[Word and item position data]
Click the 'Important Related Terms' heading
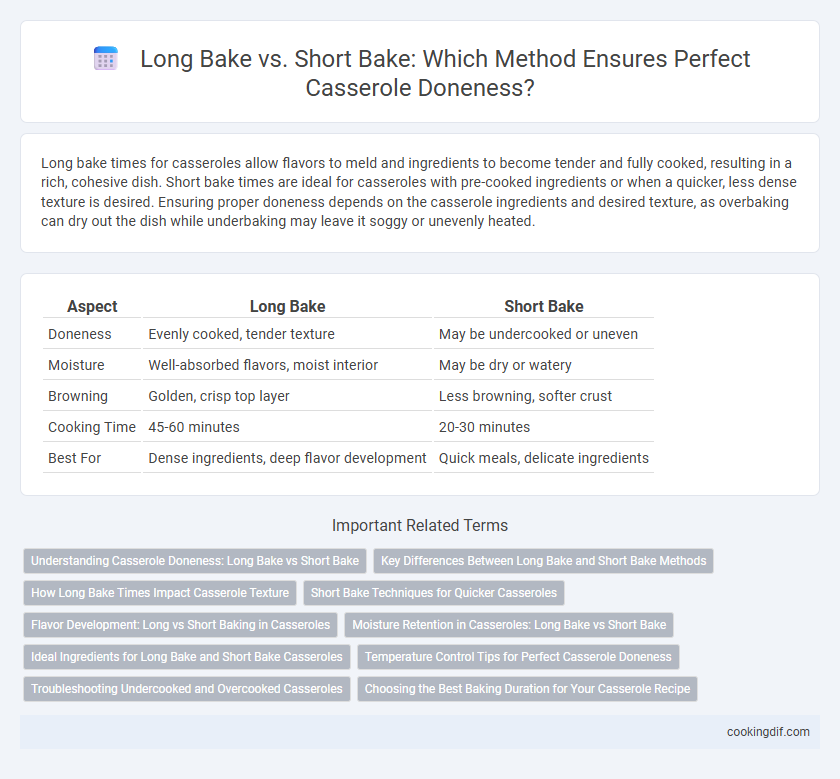Viewport: 840px width, 779px height. click(420, 525)
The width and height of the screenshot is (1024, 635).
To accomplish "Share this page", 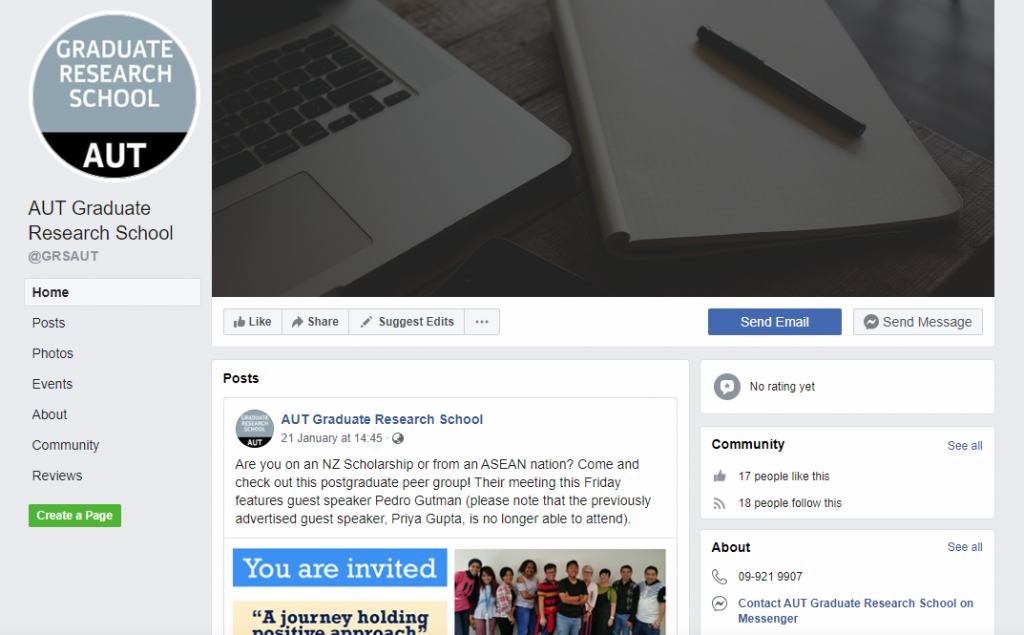I will pyautogui.click(x=315, y=321).
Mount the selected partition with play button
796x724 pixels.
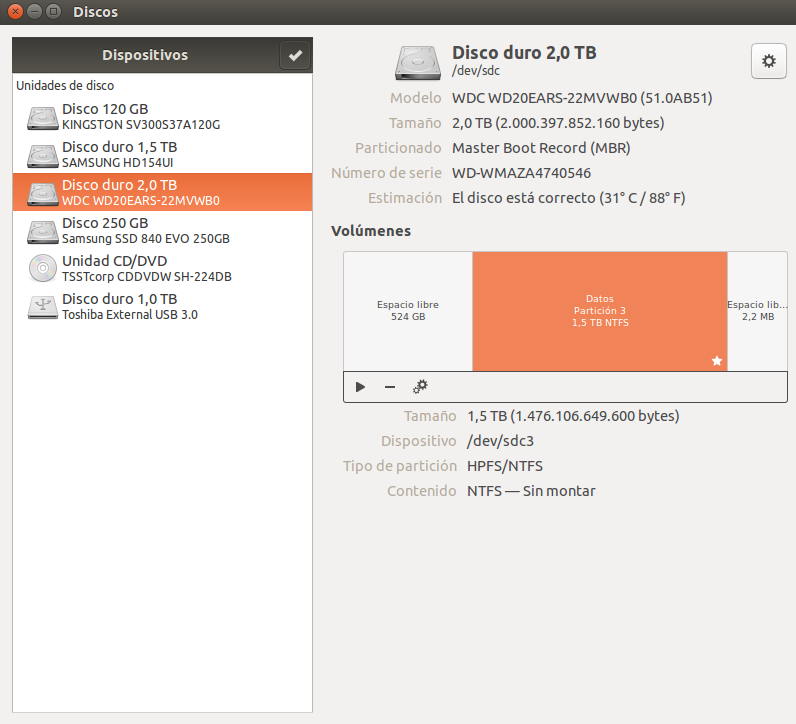(x=361, y=387)
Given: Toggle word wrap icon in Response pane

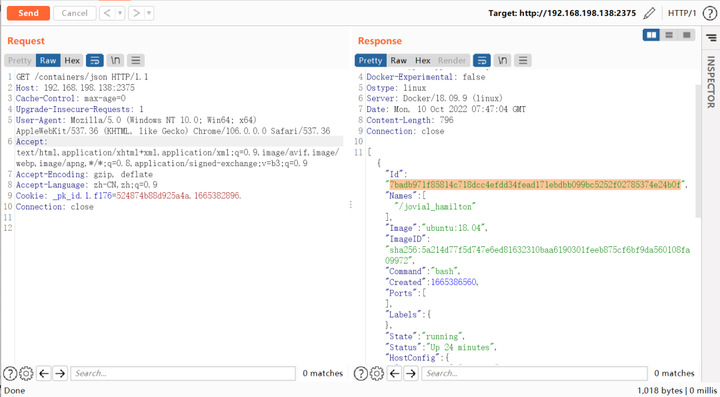Looking at the screenshot, I should coord(482,60).
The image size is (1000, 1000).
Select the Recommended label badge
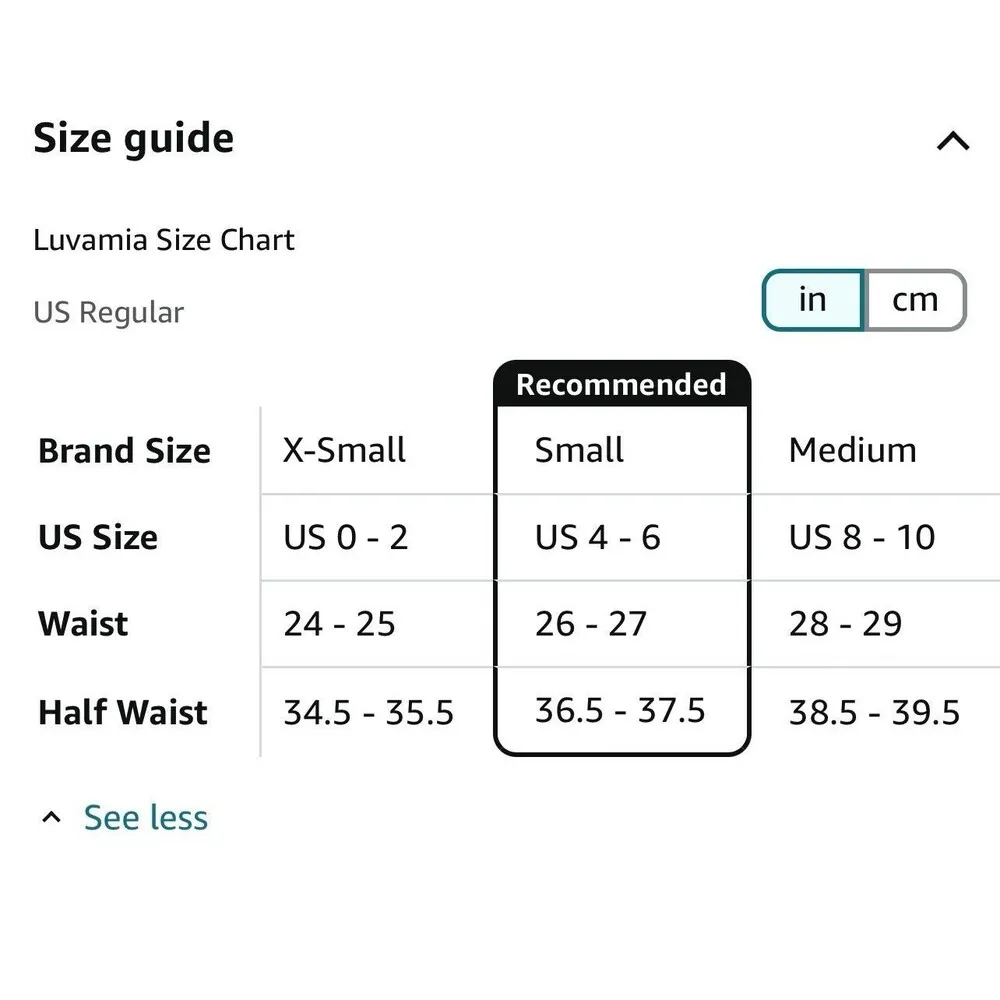click(621, 385)
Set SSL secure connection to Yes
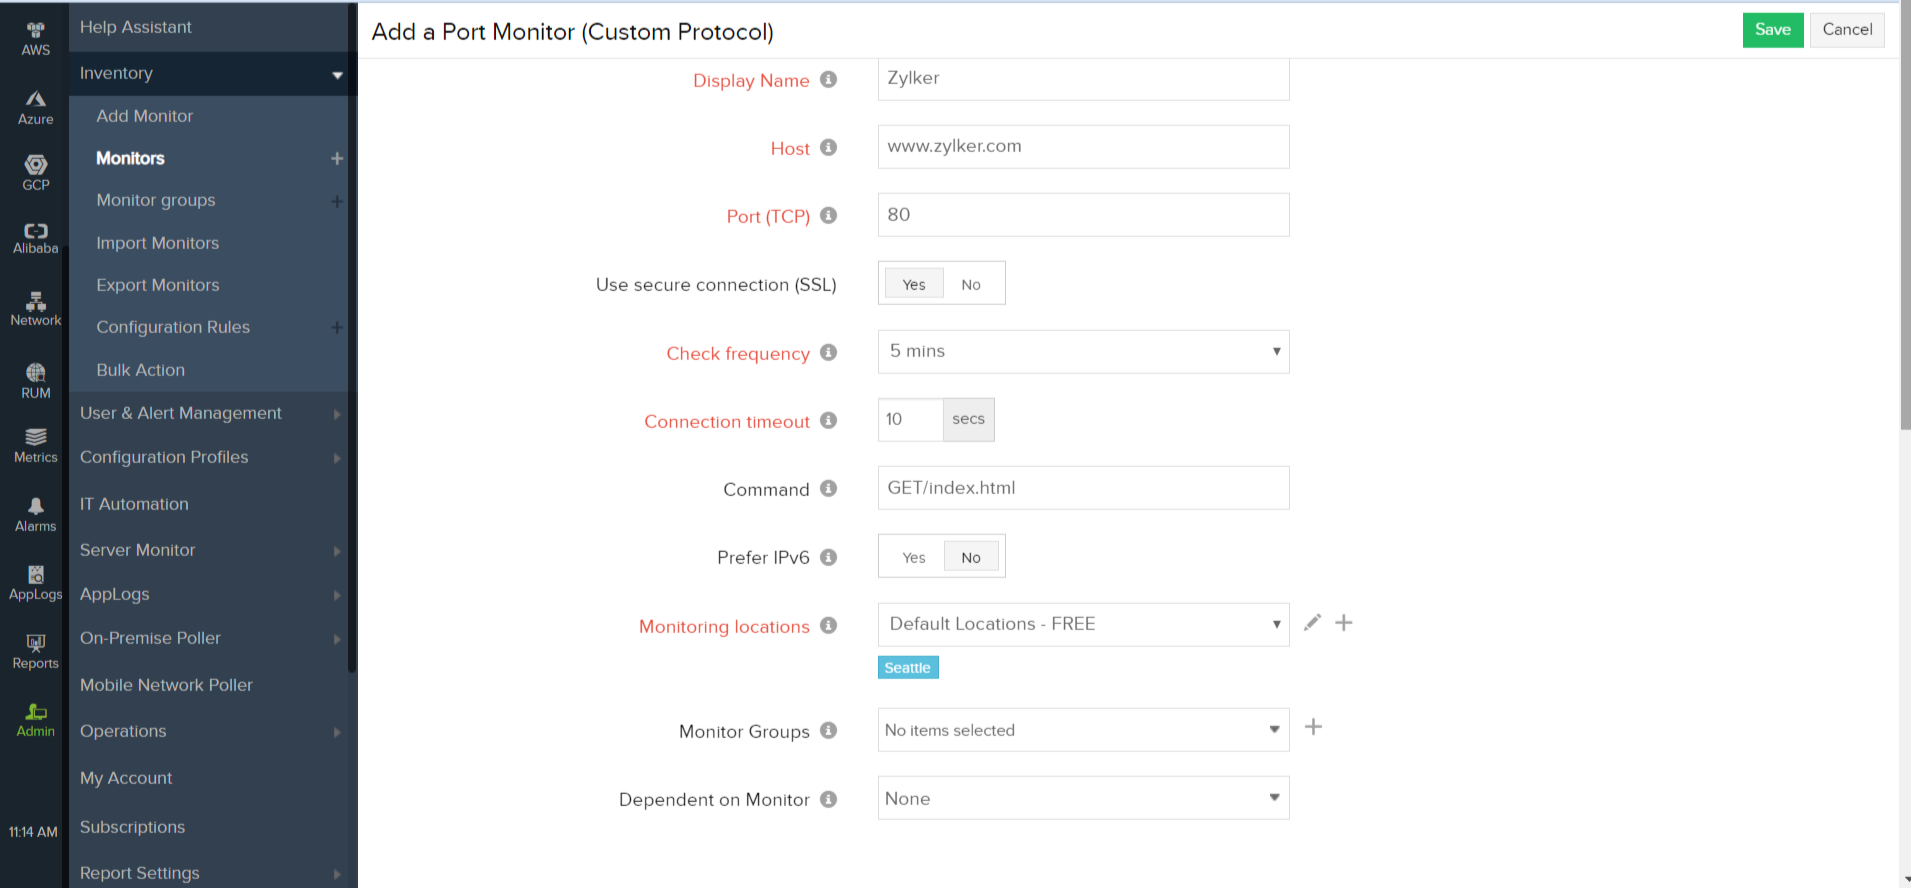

**Problem to work on:**
Starting at the line containing "Mount the selected partition with play button" and continuing through the end of the entries, copy those lines with "badge" switched to "tag" and nothing else changed. Leave the pictures out.

**Response for this exercise:**
Mount the selected partition with play button
796x724 pixels.
(x=361, y=387)
Given: Toggle word wrap icon in Response pane

Looking at the screenshot, I should coord(482,60).
The image size is (1000, 1000).
Select the Recommended label tag
click(621, 385)
Set SSL secure connection to Yes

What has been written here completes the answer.